2015 was not a good year for a lot of people in the Oil & Gas industry. Prices dropped, rigs closed, towns emptied and jobs were lost. This industry has seen better days that is for sure. With the Shale boom dying down because of the surplus it seemed like this affected everyone in the industry; from the individual rig worker to the big companies it touched them somehow in some way.


Except for the Oil & Gas Traders. Amidst all the downturn the people who trade it and/or stored it made a killing. Mostly all of them showed huge profits last year. They have not had this good of a year since 2008-2009. Now you would say that this probably was a good thing for the economy as a whole, at least the downturn wasn’t completely down. However most of this trading companies are not in the U.S.. So better for the world economy not much for the U.S. economy.


Here are a few of the companies who made it big last year with Oil trading.
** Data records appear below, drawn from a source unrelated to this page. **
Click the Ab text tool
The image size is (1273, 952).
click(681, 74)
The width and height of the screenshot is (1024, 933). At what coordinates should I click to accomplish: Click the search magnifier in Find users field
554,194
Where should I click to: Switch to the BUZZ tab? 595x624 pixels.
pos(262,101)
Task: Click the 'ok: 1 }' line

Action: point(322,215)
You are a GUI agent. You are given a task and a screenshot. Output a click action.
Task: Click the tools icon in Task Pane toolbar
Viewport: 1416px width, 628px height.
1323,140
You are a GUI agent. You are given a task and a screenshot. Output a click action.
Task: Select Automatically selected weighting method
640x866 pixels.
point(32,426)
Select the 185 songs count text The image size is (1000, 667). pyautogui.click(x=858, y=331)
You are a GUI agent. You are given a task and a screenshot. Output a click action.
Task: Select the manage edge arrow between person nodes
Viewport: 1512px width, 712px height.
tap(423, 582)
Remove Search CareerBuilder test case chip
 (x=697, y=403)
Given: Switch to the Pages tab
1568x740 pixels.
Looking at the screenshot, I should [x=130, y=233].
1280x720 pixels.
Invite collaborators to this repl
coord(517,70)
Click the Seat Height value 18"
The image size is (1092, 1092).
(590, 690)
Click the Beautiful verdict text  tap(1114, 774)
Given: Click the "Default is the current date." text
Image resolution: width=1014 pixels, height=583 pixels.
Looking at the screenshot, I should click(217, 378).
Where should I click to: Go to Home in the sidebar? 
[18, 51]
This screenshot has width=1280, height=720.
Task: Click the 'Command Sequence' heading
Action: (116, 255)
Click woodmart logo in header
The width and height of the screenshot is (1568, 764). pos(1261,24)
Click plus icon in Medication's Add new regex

  • Glencore Plc, the world’s largest commodities trader. While its mining business suffered, Alex Beard, head of oil, saw its energy trading earnings before interest and tax rising to $778 million last year, up 49 percent from 2014.  Headquarters: Baar, Switzerland


  • In the first quarter of last year alone, BP’s trading profits surged $350 million above what the company considers the “normal” level,  BP Chief Financial Officer Gilvary said. The sum was equal to almost 15 percent of the company’s total quarterly adjusted profit. Headquarters: London, United Kingdom


  • At Mercuria Energy Group Ltd., global head of oil trading Kurt Chapman -- a Harvard University economics graduate and former U.S. Marine -- had his best year since 2009, according to a person with knowledge the situation. Headquarters: Geneva, Switzerland


  • Gunvor Group, where Jose Orti is head of crude oil trading, reported its best ever year, boosted by asset sales. But underlying trading and refining profits were also strong, up 10 percent from 2014.Headquarters: Geneva, Switzerland


  • Jeff Frase and Mitch Rubinstein at Noble Group oversaw a banner year in oil and energy trading from the U.S. -- a rare bright spot for Asia’s largest commodity trader. Headquarters: Hong Kong


As you can see all these companies are headquartered elsewhere. I think that in the future as the demand goes back up so will U.S. production. Maybe then the success can come back on to our soil.